## Listed records
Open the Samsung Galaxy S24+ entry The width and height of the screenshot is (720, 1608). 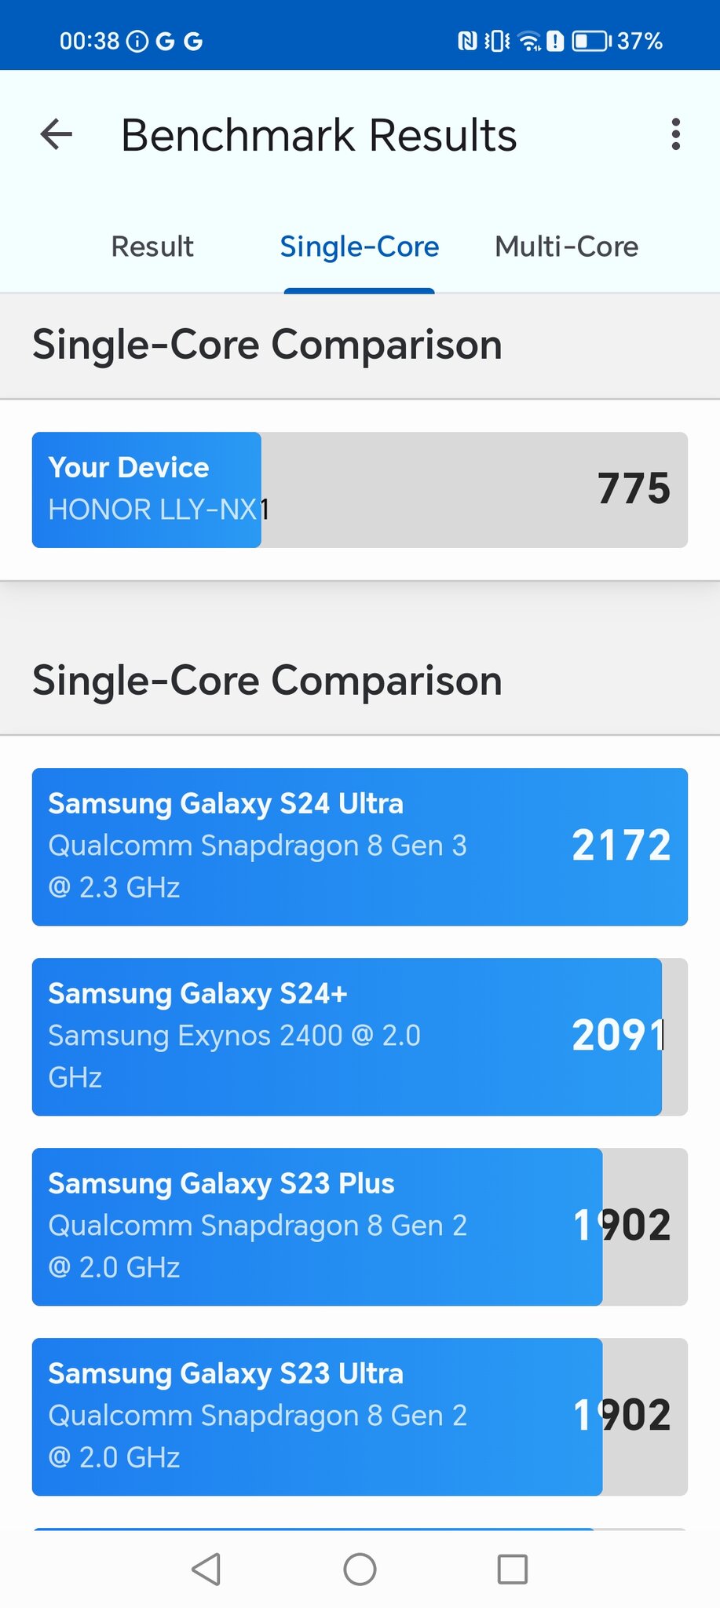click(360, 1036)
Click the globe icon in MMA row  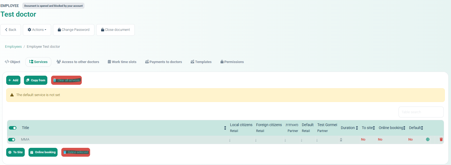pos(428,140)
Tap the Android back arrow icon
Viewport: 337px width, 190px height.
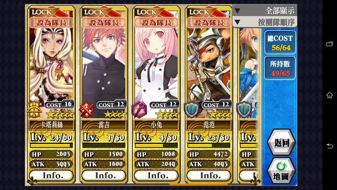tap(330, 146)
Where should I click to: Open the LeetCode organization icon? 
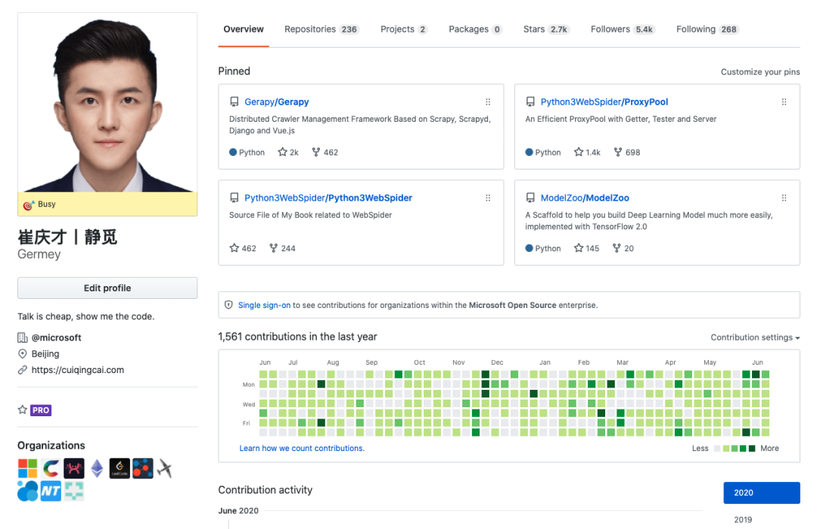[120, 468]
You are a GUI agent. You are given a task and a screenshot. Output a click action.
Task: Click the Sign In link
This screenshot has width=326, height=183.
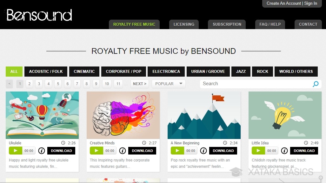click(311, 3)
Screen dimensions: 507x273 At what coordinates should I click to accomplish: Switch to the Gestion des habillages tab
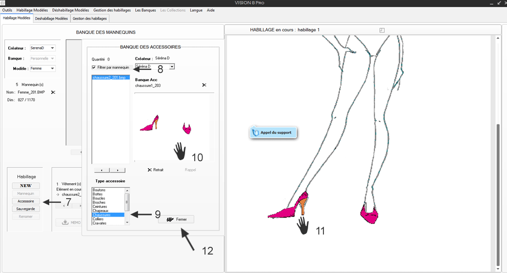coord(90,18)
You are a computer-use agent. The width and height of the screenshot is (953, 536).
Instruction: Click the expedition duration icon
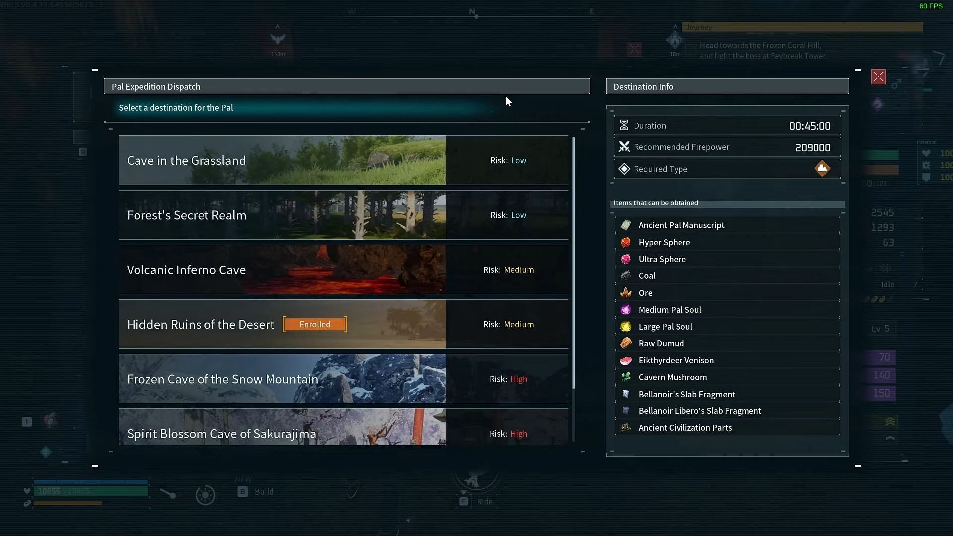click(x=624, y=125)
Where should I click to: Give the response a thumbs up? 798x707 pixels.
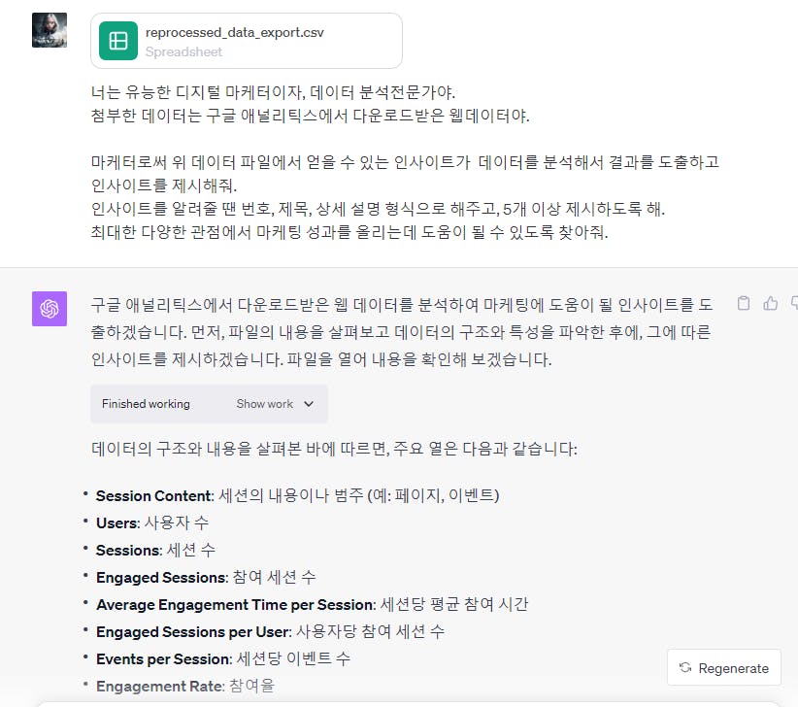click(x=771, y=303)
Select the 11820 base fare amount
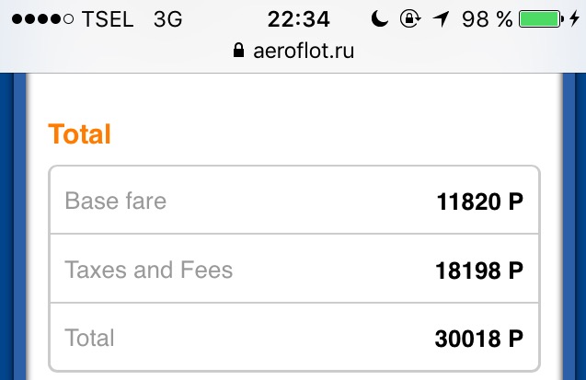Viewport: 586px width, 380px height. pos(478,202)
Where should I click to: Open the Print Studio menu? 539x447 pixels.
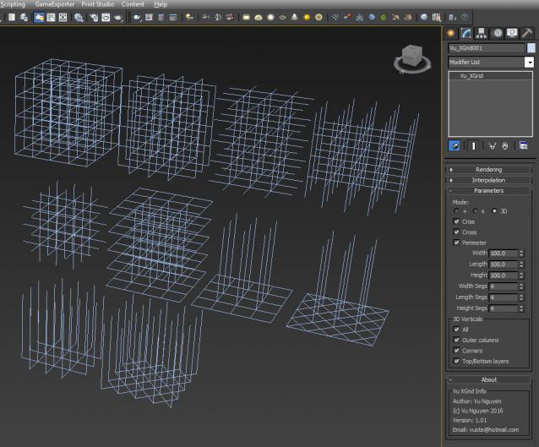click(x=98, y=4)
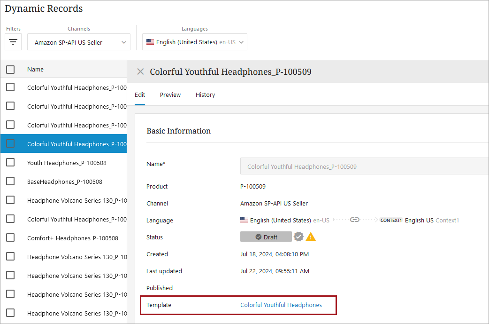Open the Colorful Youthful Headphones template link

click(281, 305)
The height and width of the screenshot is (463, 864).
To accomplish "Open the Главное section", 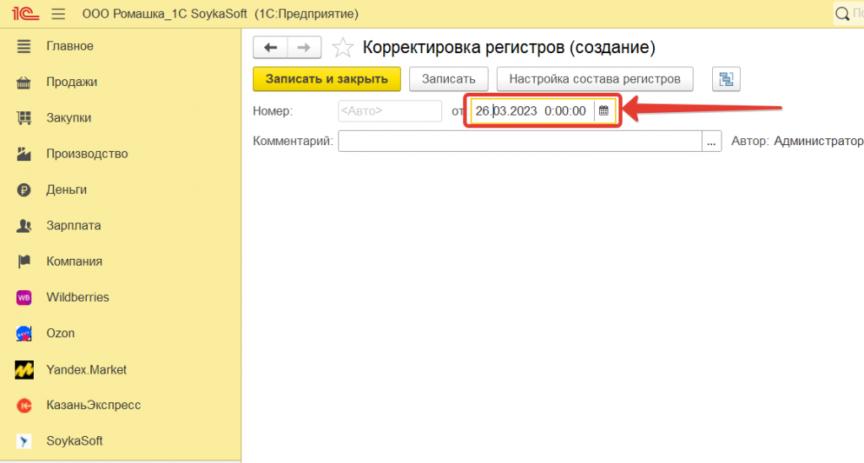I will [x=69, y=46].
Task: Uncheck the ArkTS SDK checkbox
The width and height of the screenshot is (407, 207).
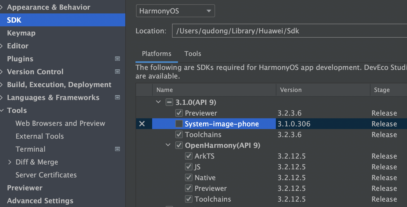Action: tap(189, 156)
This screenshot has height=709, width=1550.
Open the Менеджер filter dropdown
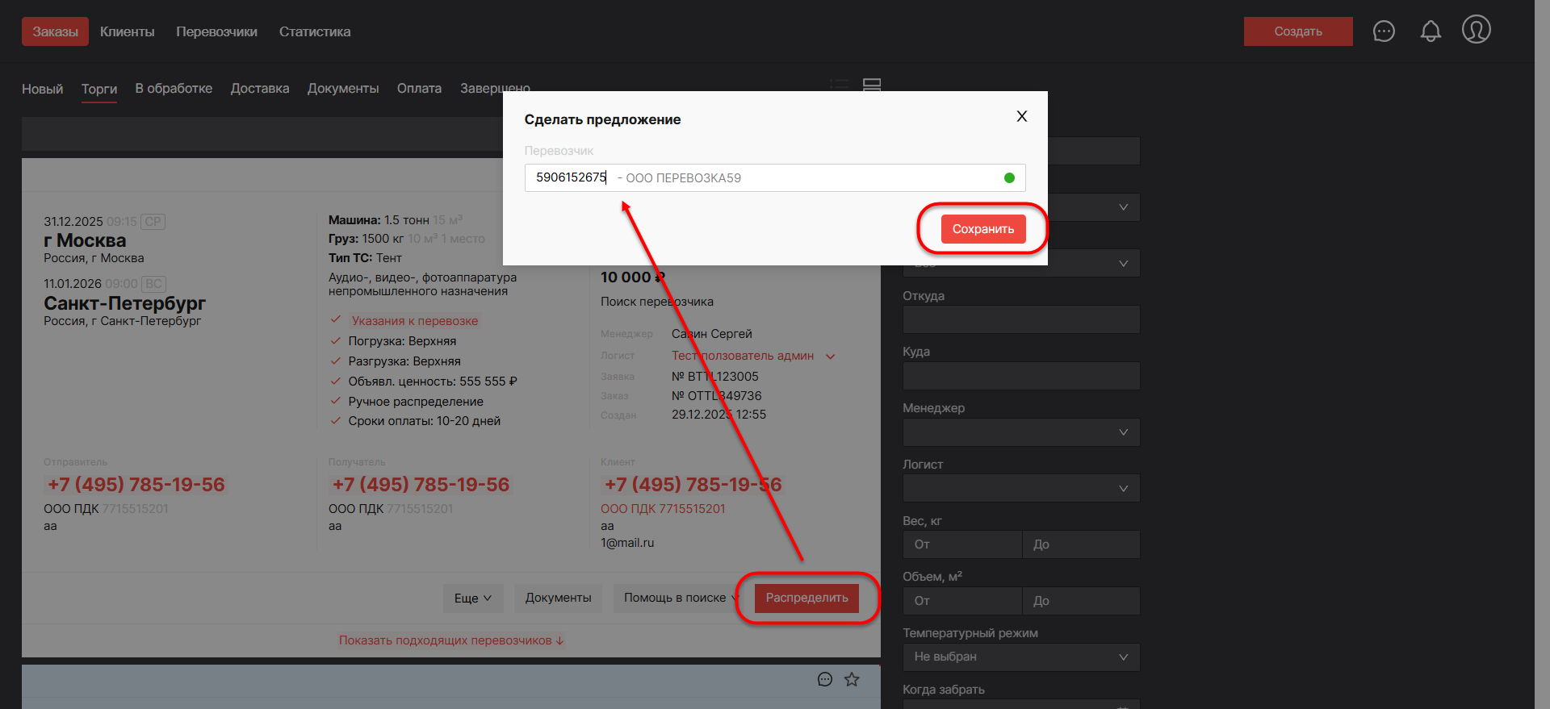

## Exercise prompt
The answer must be an exact copy of the lines from the one with "Task: Uncheck the ArkTS SDK checkbox" through the final line above, both ends included, and nothing else; pictures stay out.

## Answer to this task
Task: Uncheck the ArkTS SDK checkbox
The width and height of the screenshot is (407, 207).
Action: tap(189, 156)
This screenshot has height=709, width=1550.
Open the Менеджер filter dropdown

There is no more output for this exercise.